- [Records to use]

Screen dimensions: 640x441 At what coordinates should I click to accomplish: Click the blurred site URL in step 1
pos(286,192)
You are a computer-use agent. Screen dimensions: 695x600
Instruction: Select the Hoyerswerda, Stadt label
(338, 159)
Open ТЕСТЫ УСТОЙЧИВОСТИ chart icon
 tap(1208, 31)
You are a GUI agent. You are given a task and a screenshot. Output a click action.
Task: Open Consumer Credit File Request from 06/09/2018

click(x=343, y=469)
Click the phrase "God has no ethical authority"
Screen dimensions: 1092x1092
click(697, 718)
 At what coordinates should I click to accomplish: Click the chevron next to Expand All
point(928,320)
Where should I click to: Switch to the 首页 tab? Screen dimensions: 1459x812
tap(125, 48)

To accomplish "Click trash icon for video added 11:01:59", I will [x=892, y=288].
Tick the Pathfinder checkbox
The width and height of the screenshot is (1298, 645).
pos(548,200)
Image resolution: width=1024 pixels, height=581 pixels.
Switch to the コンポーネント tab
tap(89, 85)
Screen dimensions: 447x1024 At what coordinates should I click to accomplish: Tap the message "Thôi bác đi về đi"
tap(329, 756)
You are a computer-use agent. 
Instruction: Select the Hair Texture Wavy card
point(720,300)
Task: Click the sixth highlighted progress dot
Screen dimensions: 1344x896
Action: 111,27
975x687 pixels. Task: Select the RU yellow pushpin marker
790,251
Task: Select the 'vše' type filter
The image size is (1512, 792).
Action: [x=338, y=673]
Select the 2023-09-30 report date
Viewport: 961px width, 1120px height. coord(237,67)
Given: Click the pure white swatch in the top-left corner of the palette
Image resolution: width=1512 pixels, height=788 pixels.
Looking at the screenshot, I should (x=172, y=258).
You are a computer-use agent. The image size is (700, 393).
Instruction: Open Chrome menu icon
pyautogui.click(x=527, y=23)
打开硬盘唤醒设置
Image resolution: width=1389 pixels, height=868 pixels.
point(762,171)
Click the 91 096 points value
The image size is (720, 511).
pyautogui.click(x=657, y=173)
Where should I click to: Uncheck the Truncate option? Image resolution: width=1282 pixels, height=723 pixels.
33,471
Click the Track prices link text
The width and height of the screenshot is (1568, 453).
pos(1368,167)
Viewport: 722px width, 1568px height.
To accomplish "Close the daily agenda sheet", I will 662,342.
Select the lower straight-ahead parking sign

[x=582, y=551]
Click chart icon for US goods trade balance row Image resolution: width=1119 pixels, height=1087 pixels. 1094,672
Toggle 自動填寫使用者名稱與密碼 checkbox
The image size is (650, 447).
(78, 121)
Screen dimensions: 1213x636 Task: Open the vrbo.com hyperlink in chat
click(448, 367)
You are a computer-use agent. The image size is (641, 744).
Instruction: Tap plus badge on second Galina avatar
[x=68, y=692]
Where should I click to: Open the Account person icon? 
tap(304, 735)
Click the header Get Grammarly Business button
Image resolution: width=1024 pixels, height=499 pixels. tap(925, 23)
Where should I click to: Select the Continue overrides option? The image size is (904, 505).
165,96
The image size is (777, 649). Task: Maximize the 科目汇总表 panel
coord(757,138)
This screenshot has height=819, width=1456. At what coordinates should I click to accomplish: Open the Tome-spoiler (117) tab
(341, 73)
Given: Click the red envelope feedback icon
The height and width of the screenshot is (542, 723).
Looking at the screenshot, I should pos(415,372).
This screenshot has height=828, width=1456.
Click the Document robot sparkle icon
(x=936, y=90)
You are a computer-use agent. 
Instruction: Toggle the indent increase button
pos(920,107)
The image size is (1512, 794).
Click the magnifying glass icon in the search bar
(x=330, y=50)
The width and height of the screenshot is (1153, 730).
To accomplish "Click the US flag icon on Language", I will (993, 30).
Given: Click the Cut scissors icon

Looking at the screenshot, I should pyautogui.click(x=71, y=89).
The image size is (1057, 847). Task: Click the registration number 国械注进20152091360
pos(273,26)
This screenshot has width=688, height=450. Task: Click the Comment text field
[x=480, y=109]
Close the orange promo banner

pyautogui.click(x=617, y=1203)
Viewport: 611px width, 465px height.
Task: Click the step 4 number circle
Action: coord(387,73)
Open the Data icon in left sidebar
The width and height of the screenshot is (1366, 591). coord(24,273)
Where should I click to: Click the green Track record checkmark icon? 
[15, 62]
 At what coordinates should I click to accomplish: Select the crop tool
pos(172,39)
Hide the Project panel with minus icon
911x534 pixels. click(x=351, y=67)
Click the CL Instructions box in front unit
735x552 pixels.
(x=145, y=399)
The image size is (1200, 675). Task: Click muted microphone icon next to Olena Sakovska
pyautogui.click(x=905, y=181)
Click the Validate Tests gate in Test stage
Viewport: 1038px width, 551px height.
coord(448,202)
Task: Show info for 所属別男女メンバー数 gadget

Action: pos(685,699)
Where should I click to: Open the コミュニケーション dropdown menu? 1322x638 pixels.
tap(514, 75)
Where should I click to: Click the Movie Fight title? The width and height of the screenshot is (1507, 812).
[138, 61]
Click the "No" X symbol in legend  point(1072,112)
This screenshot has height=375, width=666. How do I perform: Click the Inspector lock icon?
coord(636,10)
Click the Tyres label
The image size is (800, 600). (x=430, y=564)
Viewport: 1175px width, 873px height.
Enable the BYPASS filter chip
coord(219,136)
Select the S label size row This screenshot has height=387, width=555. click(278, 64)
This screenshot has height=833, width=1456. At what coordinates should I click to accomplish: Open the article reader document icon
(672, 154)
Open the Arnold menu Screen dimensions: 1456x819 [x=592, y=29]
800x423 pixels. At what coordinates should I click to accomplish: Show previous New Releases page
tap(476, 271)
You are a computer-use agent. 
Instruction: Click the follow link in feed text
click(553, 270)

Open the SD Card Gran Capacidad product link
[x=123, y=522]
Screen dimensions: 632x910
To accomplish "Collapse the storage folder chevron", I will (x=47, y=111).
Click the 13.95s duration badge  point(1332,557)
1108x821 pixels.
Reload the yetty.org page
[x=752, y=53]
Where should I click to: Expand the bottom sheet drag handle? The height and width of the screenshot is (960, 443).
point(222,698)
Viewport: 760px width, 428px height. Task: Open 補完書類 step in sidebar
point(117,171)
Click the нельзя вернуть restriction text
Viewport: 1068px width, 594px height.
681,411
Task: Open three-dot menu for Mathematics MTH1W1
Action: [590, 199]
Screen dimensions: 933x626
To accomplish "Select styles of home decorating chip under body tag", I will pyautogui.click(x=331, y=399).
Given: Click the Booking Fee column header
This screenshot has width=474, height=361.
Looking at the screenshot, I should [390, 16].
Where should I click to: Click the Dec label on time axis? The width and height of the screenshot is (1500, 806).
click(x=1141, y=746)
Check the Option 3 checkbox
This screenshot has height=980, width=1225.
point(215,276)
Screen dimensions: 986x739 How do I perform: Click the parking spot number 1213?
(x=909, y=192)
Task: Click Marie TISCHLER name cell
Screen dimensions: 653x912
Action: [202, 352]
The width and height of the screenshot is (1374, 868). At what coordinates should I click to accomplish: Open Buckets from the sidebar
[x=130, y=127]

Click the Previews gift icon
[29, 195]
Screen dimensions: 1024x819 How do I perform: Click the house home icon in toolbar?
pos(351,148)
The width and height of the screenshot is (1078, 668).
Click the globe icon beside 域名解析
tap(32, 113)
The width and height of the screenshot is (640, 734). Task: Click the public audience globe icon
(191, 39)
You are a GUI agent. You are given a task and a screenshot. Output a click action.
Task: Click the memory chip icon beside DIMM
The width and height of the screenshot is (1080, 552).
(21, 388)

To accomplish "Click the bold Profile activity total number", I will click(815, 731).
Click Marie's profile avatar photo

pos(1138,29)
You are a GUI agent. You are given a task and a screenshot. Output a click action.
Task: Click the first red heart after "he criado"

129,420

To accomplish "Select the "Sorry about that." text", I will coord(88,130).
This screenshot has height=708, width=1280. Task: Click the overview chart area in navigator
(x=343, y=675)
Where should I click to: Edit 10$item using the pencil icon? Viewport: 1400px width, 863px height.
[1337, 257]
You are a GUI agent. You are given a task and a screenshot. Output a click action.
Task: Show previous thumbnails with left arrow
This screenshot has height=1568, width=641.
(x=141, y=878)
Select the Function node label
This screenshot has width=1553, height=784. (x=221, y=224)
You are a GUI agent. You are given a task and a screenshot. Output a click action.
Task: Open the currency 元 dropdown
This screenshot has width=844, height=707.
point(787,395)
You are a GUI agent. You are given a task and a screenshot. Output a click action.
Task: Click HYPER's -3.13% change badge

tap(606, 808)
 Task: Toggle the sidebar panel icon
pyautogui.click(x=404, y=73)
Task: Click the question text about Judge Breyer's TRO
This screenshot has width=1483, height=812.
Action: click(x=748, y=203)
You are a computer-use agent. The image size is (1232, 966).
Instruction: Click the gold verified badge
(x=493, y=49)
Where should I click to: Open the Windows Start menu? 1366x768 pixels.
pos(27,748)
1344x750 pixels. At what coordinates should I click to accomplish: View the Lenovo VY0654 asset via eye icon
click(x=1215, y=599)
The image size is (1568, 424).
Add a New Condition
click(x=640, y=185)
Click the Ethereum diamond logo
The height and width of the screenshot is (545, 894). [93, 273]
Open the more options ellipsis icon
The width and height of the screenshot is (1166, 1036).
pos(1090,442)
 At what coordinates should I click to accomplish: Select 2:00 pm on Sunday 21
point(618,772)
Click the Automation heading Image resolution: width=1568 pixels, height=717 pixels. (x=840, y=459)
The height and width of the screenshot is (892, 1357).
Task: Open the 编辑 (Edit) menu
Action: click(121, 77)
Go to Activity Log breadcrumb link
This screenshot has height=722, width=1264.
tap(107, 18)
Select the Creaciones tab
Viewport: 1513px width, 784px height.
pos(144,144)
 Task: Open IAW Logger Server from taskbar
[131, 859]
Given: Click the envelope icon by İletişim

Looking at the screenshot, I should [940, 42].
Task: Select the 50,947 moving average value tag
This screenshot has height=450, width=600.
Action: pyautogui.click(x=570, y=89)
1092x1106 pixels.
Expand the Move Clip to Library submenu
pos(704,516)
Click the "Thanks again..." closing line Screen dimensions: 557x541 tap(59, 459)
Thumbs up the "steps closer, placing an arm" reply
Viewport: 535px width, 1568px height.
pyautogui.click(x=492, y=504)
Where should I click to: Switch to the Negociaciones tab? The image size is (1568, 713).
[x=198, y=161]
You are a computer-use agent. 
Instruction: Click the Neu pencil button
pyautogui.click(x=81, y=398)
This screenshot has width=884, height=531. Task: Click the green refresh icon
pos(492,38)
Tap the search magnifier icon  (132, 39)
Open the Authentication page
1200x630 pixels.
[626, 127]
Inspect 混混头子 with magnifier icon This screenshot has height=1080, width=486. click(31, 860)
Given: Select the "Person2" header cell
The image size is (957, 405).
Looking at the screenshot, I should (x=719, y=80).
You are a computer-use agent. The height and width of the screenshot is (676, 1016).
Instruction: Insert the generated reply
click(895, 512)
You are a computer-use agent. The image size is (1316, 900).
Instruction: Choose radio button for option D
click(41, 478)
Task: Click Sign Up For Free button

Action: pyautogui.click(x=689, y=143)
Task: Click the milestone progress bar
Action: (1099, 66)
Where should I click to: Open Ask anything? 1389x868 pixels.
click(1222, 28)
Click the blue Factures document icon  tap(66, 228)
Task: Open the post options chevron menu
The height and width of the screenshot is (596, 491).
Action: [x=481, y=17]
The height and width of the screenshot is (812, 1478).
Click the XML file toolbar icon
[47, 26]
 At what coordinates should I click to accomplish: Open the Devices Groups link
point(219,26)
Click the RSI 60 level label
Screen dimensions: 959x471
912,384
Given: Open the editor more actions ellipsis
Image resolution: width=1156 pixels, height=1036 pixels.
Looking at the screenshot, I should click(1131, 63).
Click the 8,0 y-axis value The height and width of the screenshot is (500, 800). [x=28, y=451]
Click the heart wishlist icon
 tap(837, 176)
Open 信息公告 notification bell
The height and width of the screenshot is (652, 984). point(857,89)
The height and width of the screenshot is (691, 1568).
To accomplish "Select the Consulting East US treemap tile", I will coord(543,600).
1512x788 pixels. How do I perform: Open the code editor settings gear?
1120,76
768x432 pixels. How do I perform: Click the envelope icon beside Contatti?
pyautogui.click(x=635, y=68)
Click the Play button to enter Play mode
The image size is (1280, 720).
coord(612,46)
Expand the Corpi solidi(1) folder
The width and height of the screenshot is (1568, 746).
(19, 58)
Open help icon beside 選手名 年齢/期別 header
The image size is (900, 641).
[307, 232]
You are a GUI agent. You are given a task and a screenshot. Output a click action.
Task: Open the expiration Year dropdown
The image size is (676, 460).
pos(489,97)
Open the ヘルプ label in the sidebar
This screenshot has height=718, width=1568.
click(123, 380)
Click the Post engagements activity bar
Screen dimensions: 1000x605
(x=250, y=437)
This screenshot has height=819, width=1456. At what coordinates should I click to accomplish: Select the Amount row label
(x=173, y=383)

- [Given request] Copy out, word for word, the records from the line with "Task: Click Sign Up For Free button" to the line with "The height and width of the screenshot is (652, 984).", including both of those lines.

- [Problem solution]
Task: Click Sign Up For Free button

Action: pyautogui.click(x=689, y=143)
Task: Click the milestone progress bar
Action: (1099, 66)
Where should I click to: Open Ask anything? 1389x868 pixels.
click(1222, 28)
Click the blue Factures document icon  tap(66, 228)
Task: Open the post options chevron menu
The height and width of the screenshot is (596, 491).
Action: [x=481, y=17]
The height and width of the screenshot is (812, 1478).
Click the XML file toolbar icon
[47, 26]
 At what coordinates should I click to accomplish: Open the Devices Groups link
point(219,26)
Click the RSI 60 level label
Screen dimensions: 959x471
912,384
Given: Open the editor more actions ellipsis
Image resolution: width=1156 pixels, height=1036 pixels.
Looking at the screenshot, I should click(1131, 63).
Click the 8,0 y-axis value The height and width of the screenshot is (500, 800). [x=28, y=451]
Click the heart wishlist icon
 tap(837, 176)
Open 信息公告 notification bell
The height and width of the screenshot is (652, 984). point(857,89)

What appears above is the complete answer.